No shit. Twice Chris had almost slid off the slushy roads while driving Gianna from the hotel. “That probably means fewer cops on the roads, too. We can’t wait for someone to report a vehicle. We need to know where he would take her.”

Detective Becker nodded, eying him carefully. “We’re giving a lot of weight to the lead that the same guy broke into Gianna’s home and caused the fire at the cabin, but we’re not ruling out anything else.” He paused. “We got an ID on the prints of the second John Doe who was murdered in the Cascades.”

Chris waited, and Gianna gripped his hand tighter.

“Rafael Jones. Age twenty-eight. He’s local. Pretty long history of theft and moving violations. Has spent some time in the county jail, but nothing big-time.”

“Family?” Gianna burst out. “Where’s he work? Where’s he live?”

Detective Hawes held up her hands. “Slow down. We’re looking at all that. As far as we can tell he’s been unemployed for the past two years, but he’s been doing something to pay the bills. No immediate family in the area.”

“Why was he up in the mountains?” asked Chris.

Becker grimaced. “Don’t know yet. Haven’t found anyone who can tell us.”

“This is the guy whose fingerprints turned up on the fridge at the cabin I rented, right?” Gianna asked. “But his prints weren’t found in my home?”

“Correct.”

“He was shot in the head. Almost the same way that my father was. There might be two more people involved that we’re looking for. The shooter and whoever broke into my house.”
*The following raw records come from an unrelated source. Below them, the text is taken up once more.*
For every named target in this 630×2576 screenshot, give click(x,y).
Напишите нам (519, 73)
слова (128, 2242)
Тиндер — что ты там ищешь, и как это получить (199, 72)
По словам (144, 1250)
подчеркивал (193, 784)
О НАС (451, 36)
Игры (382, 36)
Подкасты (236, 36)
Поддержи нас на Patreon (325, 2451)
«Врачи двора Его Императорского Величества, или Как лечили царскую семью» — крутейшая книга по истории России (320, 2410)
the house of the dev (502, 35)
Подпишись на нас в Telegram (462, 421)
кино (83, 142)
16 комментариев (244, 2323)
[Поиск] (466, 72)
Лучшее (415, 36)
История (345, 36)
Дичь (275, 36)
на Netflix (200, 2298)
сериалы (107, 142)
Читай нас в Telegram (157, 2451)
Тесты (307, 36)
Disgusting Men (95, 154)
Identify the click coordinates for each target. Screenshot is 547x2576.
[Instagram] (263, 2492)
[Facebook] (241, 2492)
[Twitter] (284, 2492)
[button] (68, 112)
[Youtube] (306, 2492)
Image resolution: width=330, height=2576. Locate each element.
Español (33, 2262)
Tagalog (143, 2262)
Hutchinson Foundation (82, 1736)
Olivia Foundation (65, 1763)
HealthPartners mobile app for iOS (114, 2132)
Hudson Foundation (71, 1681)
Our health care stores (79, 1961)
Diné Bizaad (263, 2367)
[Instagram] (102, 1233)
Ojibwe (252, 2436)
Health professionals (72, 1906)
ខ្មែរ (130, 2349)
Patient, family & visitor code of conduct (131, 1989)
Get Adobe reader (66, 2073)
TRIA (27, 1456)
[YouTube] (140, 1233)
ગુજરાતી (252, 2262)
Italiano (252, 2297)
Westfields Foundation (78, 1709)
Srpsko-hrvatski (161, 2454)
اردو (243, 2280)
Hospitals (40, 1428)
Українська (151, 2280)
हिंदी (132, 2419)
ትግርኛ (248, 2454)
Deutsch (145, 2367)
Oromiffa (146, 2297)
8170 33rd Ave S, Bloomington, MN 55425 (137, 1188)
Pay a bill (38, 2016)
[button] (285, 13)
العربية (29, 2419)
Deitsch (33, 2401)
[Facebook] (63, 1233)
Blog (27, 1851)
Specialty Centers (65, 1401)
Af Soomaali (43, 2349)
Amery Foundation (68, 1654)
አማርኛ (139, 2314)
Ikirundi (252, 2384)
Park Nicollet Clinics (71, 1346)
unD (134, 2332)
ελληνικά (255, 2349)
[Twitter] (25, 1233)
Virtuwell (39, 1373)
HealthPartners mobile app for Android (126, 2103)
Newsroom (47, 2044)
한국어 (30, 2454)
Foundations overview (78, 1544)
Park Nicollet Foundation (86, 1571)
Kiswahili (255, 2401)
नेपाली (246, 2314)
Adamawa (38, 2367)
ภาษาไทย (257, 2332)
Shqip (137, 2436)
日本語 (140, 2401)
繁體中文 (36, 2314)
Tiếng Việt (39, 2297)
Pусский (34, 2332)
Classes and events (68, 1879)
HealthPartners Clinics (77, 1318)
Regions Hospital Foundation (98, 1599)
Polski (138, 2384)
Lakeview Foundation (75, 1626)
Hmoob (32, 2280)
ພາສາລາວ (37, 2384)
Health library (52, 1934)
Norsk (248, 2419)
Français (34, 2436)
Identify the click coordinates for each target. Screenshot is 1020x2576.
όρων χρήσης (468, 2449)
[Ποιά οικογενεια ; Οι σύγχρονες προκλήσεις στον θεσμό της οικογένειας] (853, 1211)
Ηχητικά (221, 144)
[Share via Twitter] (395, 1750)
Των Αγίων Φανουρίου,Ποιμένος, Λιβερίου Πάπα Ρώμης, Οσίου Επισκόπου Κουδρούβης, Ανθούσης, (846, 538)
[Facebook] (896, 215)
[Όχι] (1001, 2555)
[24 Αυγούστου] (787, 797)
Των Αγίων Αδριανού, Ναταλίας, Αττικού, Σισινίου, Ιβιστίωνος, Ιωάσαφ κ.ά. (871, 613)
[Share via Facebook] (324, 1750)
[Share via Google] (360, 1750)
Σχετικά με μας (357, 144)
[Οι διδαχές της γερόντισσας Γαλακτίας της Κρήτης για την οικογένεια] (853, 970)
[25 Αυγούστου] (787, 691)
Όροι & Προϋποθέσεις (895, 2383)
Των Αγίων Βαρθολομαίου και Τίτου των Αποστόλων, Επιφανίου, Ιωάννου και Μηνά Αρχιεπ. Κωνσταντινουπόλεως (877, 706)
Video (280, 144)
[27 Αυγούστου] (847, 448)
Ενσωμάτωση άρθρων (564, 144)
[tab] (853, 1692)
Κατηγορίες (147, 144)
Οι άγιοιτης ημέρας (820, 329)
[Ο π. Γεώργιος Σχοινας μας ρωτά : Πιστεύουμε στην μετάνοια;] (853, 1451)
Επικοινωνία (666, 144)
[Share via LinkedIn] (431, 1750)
She didn’t say it out loud, but Chris knew she worried the shooter had Violet.

“What other leads are you following?” Chris asked. Rafael Jones’s background was a good place to start. It was possible that he was an associate of whoever had Violet.

“We’re still trying to identify some of the other prints from your house. We’re expanding to include more databases, but it can be very slow.”

Detectives Hawes and Becker exchanged a glance. “Once Lacey Campbell from the ME’s office notified us about the DNA match on the first body, we immediately started digging into everything we could find,” said Hawes. She sat down next to Gianna, meeting her gaze. “So far we’ve been able to confirm that your father’s been living under an assumed identity for a long time. One your uncle appears to have helped him create.”

“He thought he was doing the right thing,” Gianna whispered, strain filling her tone.

“I talked to your uncle. He told me the whole story and gave us a few leads to track what your father’s been doing the last few months. He also told me that your father believed he’d been followed lately. Enough to make him go dark when it came to keeping in touch with his brother. There’s a good chance someone tried to hurt you and Violet simply because he is your father.”

Gianna nodded. “Uncle Saul had suggested that. But it makes no sense. I’ve never been in touch with my father. Why try to hurt us simply because of who we are?”